Pero volviendo a los lugares, que de eso trata esta nota, me sucede algo paradójico; si bien hasta hace poco creía que mi corazón estaba dividido entre dos tierras, este viaje me ha revelado que en realidad, como inmigrante, uno pierde algo de su identidad. Tendría que repasar esto dentro de otros 5 años en forma más objetiva, pero curiosamente, y a pesar de la expectativa que me generaba volver a mi querida Argentina, lo primero que sentí al bajar del avión fue que por más que tratara, ya nunca volvería a ser parte de aquello en forma completa. Esa sensación se acrecentó durante los días que pasé en Buenos Aires.
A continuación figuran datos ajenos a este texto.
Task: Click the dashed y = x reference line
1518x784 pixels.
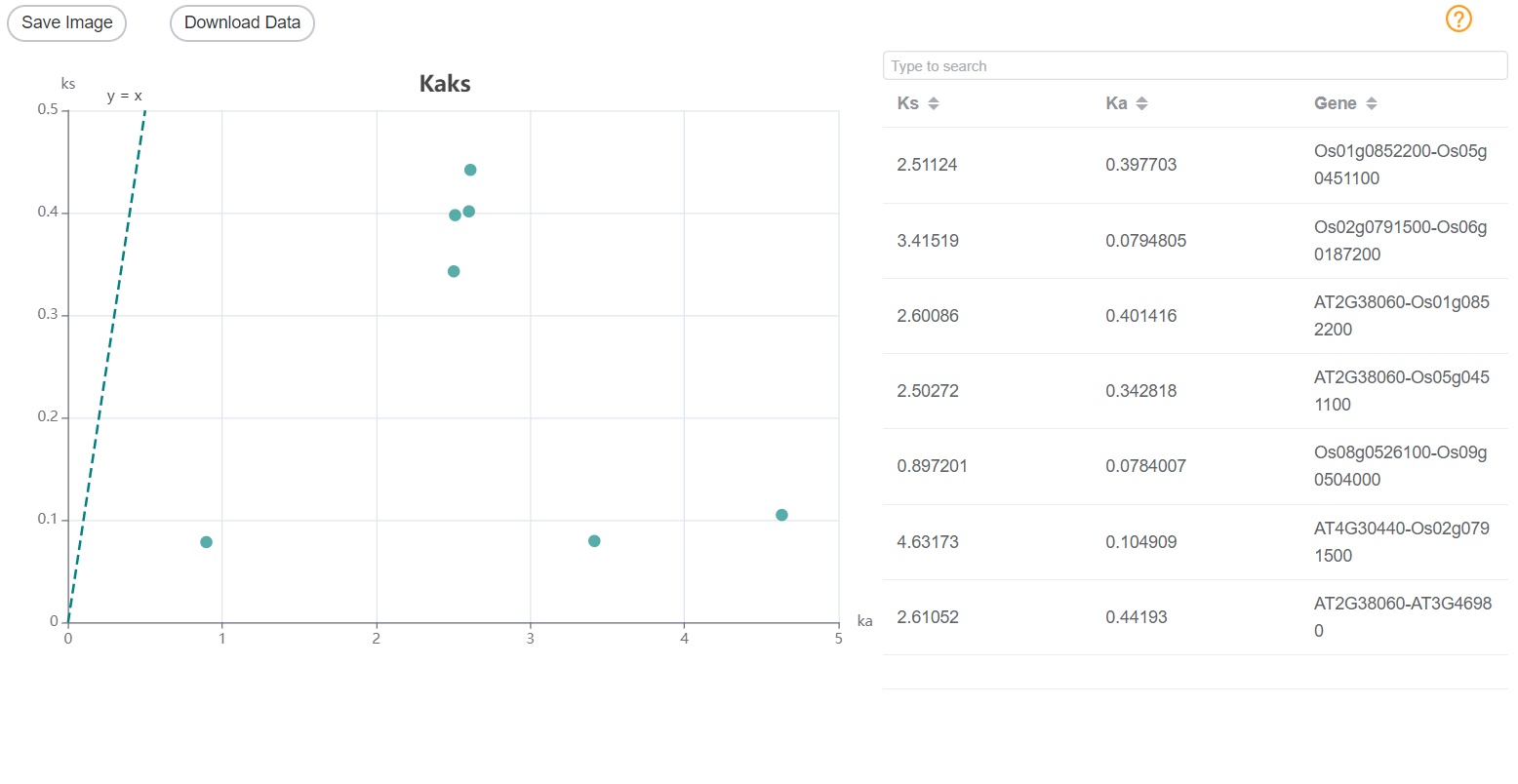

Me sentía como un extranjero encubierto, podía desenvolverme como cualquier otro pibe, nadie podría adivinar que vivo afuera escuchándome hablar o viéndome en la calle, pero me sentía incómodo, como si en realidad estuviera usando la piel de otro, no se si me explico. Sinceramente, y a pesar de haberla pasado genial, de haber comido cosas añoradas y de haberme reencontrado con gente querida; sentía cierta urgencia por volver. Después de todo, en Calgary están mi casa, mi vida cotidiana, mi esposa, mi hija. Y acá estoy, ya de vuelta.
Claro que acá también soy extranjero (y ni siquiera encubierto), y probablemente nunca termine de entregarle mi alma a este lugar en un ciento por ciento, pero supongo que todo inmigrante debe pagar un precio por su osadía.
Por eso el título del post: Volviendo a casa. Y el sentimiento de pertenecer. Un poquito allá, otro poco acá, o tal vez a ninguno de los dos lados.